On the western slopes of Osjecenica, where the wide plain of the Petrovacko Field slowly breaks into rolling hills and where the rocky climbs toward Mount Cava hint at wilderness, lies Bjelaj – a place that is at the same time simple and astonishing, lonely and magnificent. Here, nature still has the final word – the wind passes freely over the plateau, water emerges from the depths of the mountain, and the traveler encounters a silence that is hard to find in other places.
It is a space where one easily gets lost in thought, but not in reality, because everything around him seems to pull him back, into a time when this area was alive, inhabited, and strategically important. Exactly at that junction of mountain and field, civilization and wilderness, stands the old town of Bjelaj, a centuries-old fortress that overlooks the Petrovacko Field as if still keeping watch.

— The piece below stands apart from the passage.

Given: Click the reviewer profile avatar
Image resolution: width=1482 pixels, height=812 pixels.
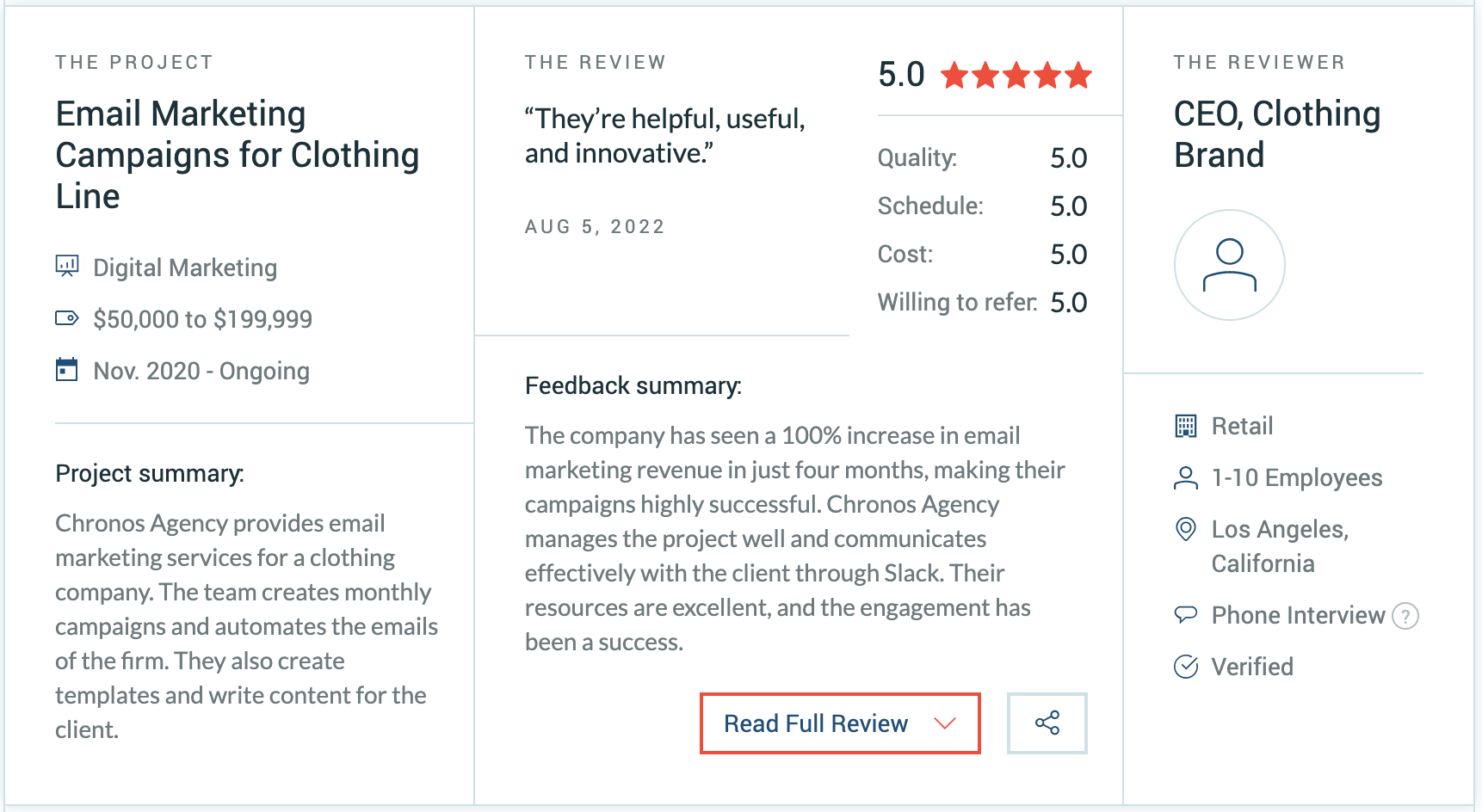Looking at the screenshot, I should click(1230, 265).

“Bjelaj is a place where the springs Sinanovac and Madzorac emerge from the depths of the mountain, and the water from their sources sinks into the Bjelaj soil, having nourished both people and stories for centuries. Right here, on the edge of the field, stands the old town of Bjelaj, a silent witness of history, nature, and solitude,” said Ahmet, a local resident we met at the foot of the fortress while he was herding livestock.
Bjelaj is located about three kilometers from the main road Bosanski Petrovac – Bihac. Its springs, Sinanovac and Madzorac, gathered in the area of Srta and the plateau of Prhovo, have supplied the surrounding villages with water for centuries. But the symbol of the area, its most recognizable mark, is the medieval fortress.

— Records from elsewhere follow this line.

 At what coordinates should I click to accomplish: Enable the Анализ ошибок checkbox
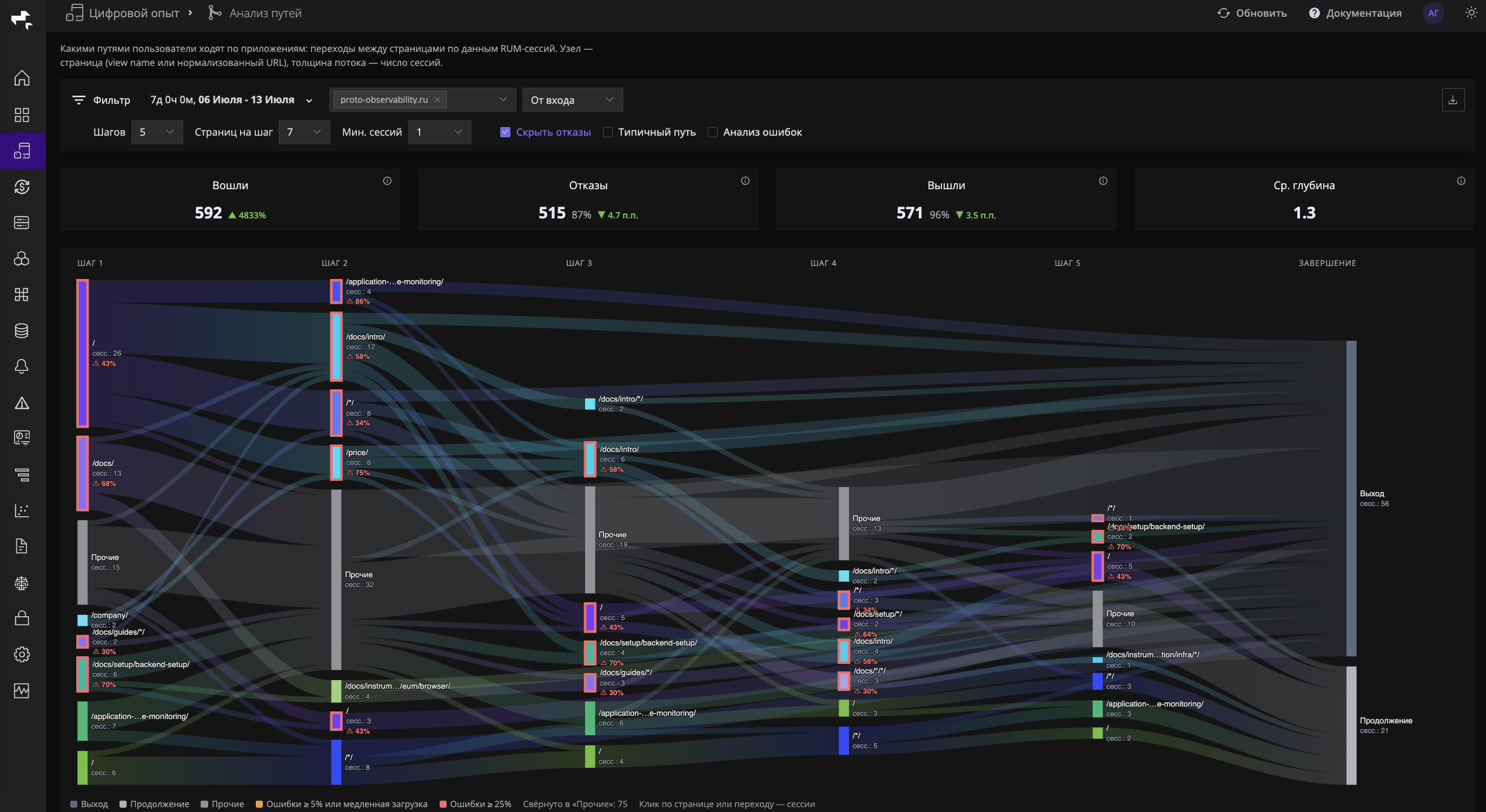(x=712, y=132)
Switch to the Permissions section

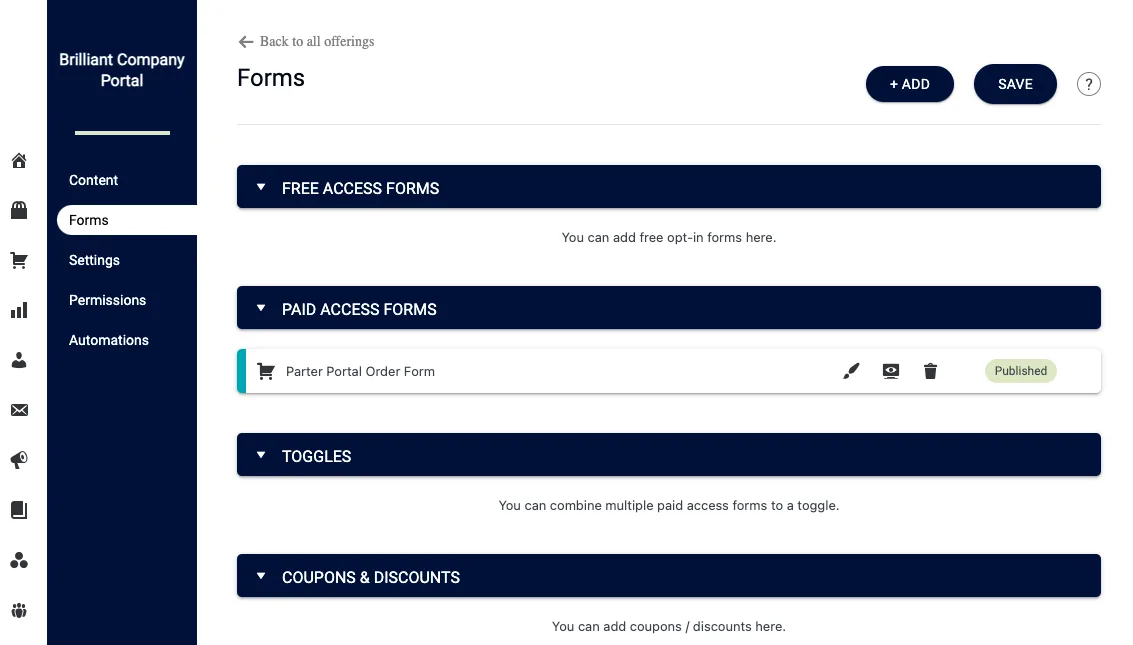point(107,300)
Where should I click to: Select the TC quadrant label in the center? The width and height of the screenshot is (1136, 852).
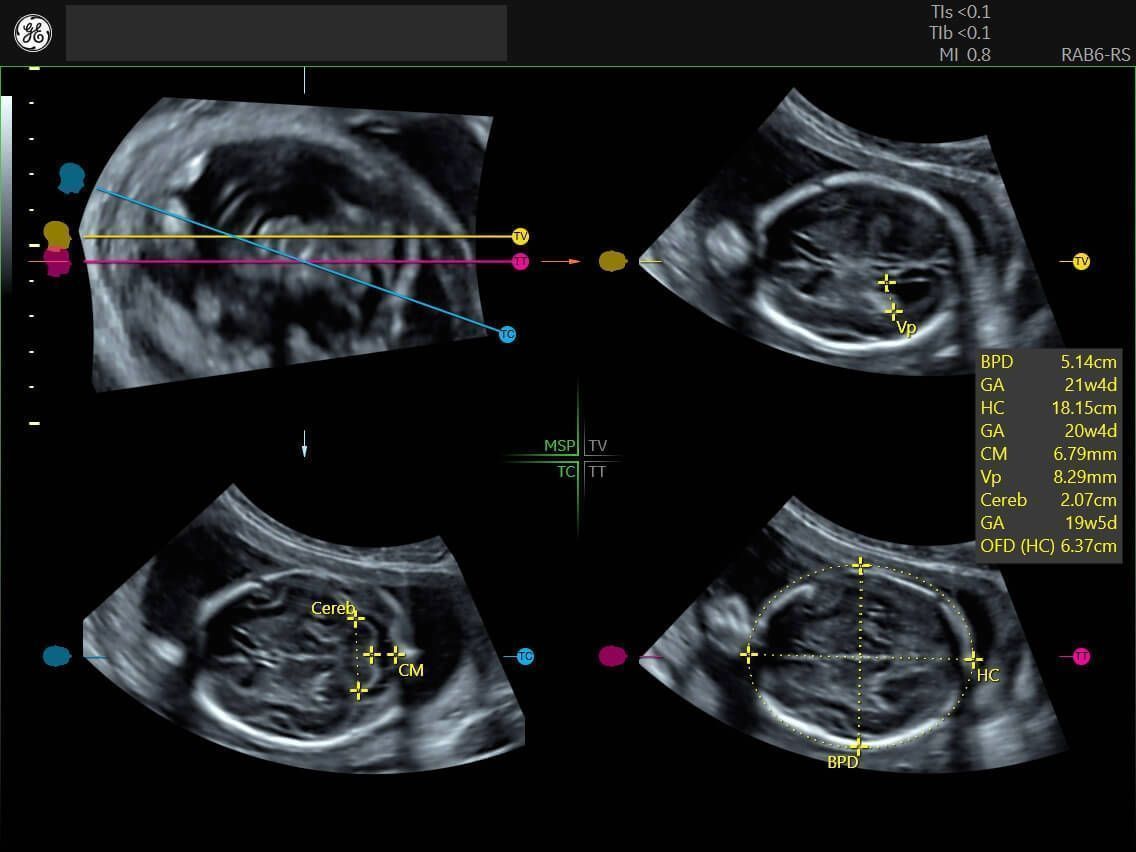[566, 472]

The name of the fortress comes from the whiteness of the rocks that stood out above the surrounding landscape. That very whiteness attracted many, among them the writer Ahmed Hromadzic. Born in Bosanski Petrovac, he often visited Bjelaj, saying that it was the place “where the mountain and Mediterranean winds meet and whisper.”
Although listed in the register of cultural-historical heritage of Bosnia and Herzegovina (BiH), the old town today is left to the tooth of time. Its isolation, which gives it a special magic, is at the same time the reason for the lack of systematic care.

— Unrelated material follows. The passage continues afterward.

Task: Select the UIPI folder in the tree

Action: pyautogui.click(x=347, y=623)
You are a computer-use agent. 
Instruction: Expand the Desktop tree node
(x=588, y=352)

Access to the fortress is made easier by an asphalt-macadam road, and navigation leads to the site without problems. The Federation of BiH (FBiH) has recently approved funds for the Municipality of Bosanski Petrovac for the completion of the remaining segments of the road, which should open the door to a larger number of visitors.
In late autumn, when the cold winds announce snow, hunters are most often encountered around Bjelaj.
“The hunting season has started; there are a lot of hunters here today, so be careful not to wander off,” warns one of the hunters.
Along with them, the occasional tourist at this time of year seeks peace, a view, and fresh air.
“We came to take a little walk here, to breathe some fresh air. It’s nice to come here at this time when there aren’t many tourists,” says a young couple who left their car at the foot of the fortress.
When the combination of silence, height, and history all gather in one scene, it becomes clear why Bjelaj remains one of the most special places in Krajina – a fortress that, although wounded by time, still stands dignified, guarding the field and the stories that were told long ago, but never forgotten, Federalna writes.